No wonder Gabriel Hughes’s name was whispered in the way that she had heard it, with reverence and intrigue and plain pure want.

I want you.

She remembered moaning his name again and again as he had taken her to the stars and the moon and the heavens with his clever fingers and his soothing mouth. And after he had placed one hand across her stomach and another behind her.

‘Can you feel that?’ When he had pressed down the echoes of what had been became stronger, the heel of his hand low and deep. ‘With touch a climax can be extended. Claim it, Adelaide, for me.’

And she had, rising against his palm and arching as ecstasy beached across her, deeper this time and longer, wringing the life from any pride she still had left, the sensation of heat and release making her float until her body was nothing but feeling and vibration.

My God, she had barely recognised the woman she had become. He could have done anything at all to her and she would have welcomed it, her, the paragon of spinsterhood and common sense and good manners.

Turning into the pillow, she hid her face, wondering about the smile that tugged at her lips and made her giggle.

Gabriel Hughes, the fourth Earl of Wesley, was hers for ever. Nights of lust under moonlight for the rest of her life. And yet worry blossomed beneath the realisation. What of him? How had he found his pleasure in what they had done? She had barely touched him and he had not wanted her to, either. She remembered running her hand up his inner thigh, but he had captured her fingers and laid them instead upon her breast, wetting them with his mouth so that the heat and the cold made her shiver and then understand.
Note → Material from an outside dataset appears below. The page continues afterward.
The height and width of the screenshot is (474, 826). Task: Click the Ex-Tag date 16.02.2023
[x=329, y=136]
In the opposites one could find fulfilment. He had been gentle and then rough as his teeth had come where her fingers rested, and the edge of pain had also become the edge of pleasure.
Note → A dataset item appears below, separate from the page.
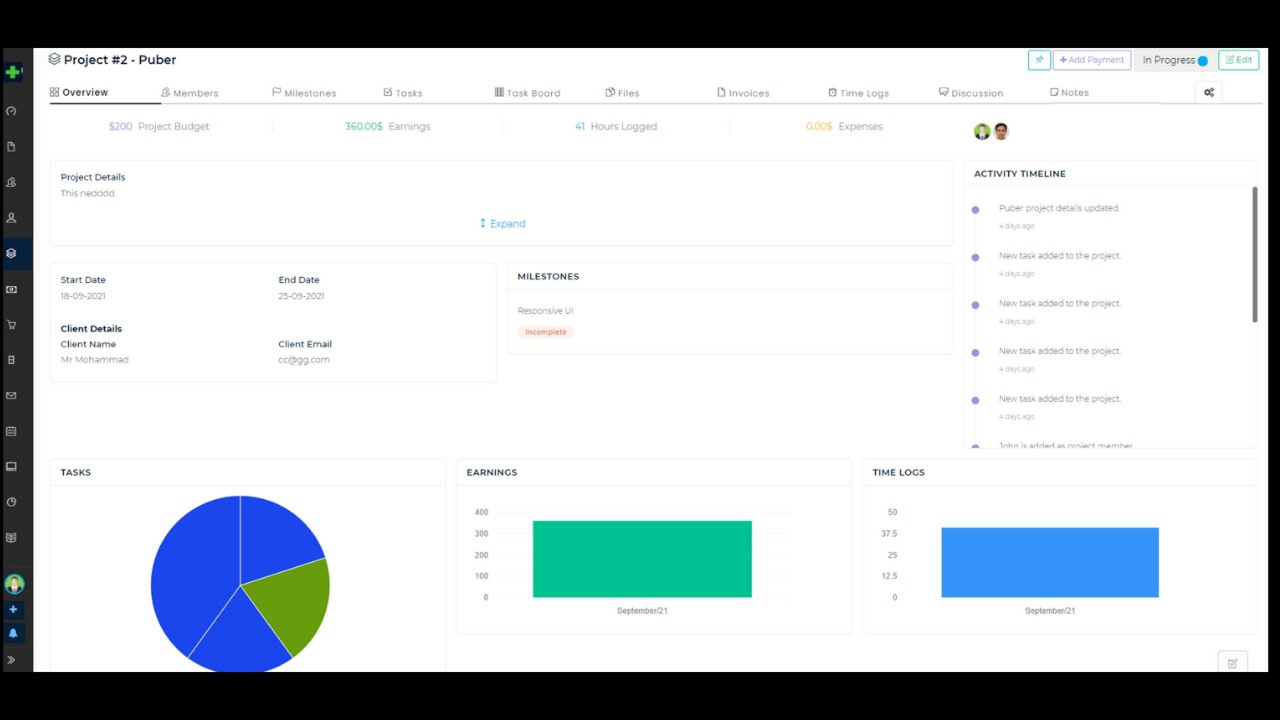Open the envelope messages icon in sidebar
1280x720 pixels.
tap(11, 396)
She stilled in order to concentrate on the throb that began to beat with just her thoughts. She wanted him again and again, here and now, in the sunlight and the morning, her legs splayed apart as her fingers sought the flesh swollen from his touch.
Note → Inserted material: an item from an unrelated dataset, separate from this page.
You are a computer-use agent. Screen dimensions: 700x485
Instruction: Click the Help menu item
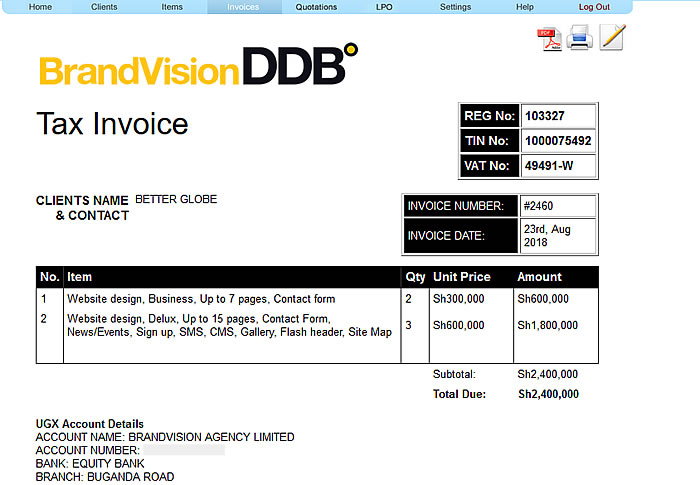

Desperate. Had he made her that? With his expertise and his learning. There were no tears at such a thought, but only the beating, dancing delight of anticipation and desire.

* * *

Adelaide heard voices as she came down the stairs an hour later and her hands fisted at her sides. In this state of mind she had no want to deal with strangers, though as she listened more carefully she realised it was Lord and Lady Montcliffe.

Would they know? Could they tell? Was there some understanding between married people that she had not known of before, some secret club, some untold confidence? She had hidden the marks Gabriel had left upon her body under a swathe of lace about her neck, but she knew in her eyes and on her face there would be glimmers of all she remembered. She could not even look at her husband as she came into the room, but smiled as Amethyst Wylde took her hand.

‘I hope you don’t mind our intrusion, Adelaide. Daniel had to come this way to see about a horse and so we chanced it and dropped in for he had some news to share with Gabriel.’

‘I am glad you came for it is lovely to see you.’ And it was, she thought, for these people were interesting and generous and warm. She included Daniel Wylde in the comment as they sat down again, glad when the men left Amethyst and her to converse alone.

‘Christine Howard said I was to give you her love and to say that the lotion you made for her mother seems to be doing the trick.’

‘I suppose I should have made some up for Gabriel’s mother, too, for she seems most unhappy.’

‘Oh, that will be all due to his sister’s problems. I have only met Charlotte Hughes briefly and she was a beautiful but bitter woman. It seems the man she had met in Edinburgh was already married according to Lucien’s mother and so she is coming back to London.’

Adelaide was glad she was not venturing north to Ravenshill Manor instead. She wanted a few weeks to understand what marriage was about without others staying in the small annex with Gabriel and her.

‘Is this the news you said that Daniel brought with him?’

‘No. it was something else entirely.’ By the brief flare in her eyes Adelaide knew Amethyst did not wish to divulge the matter.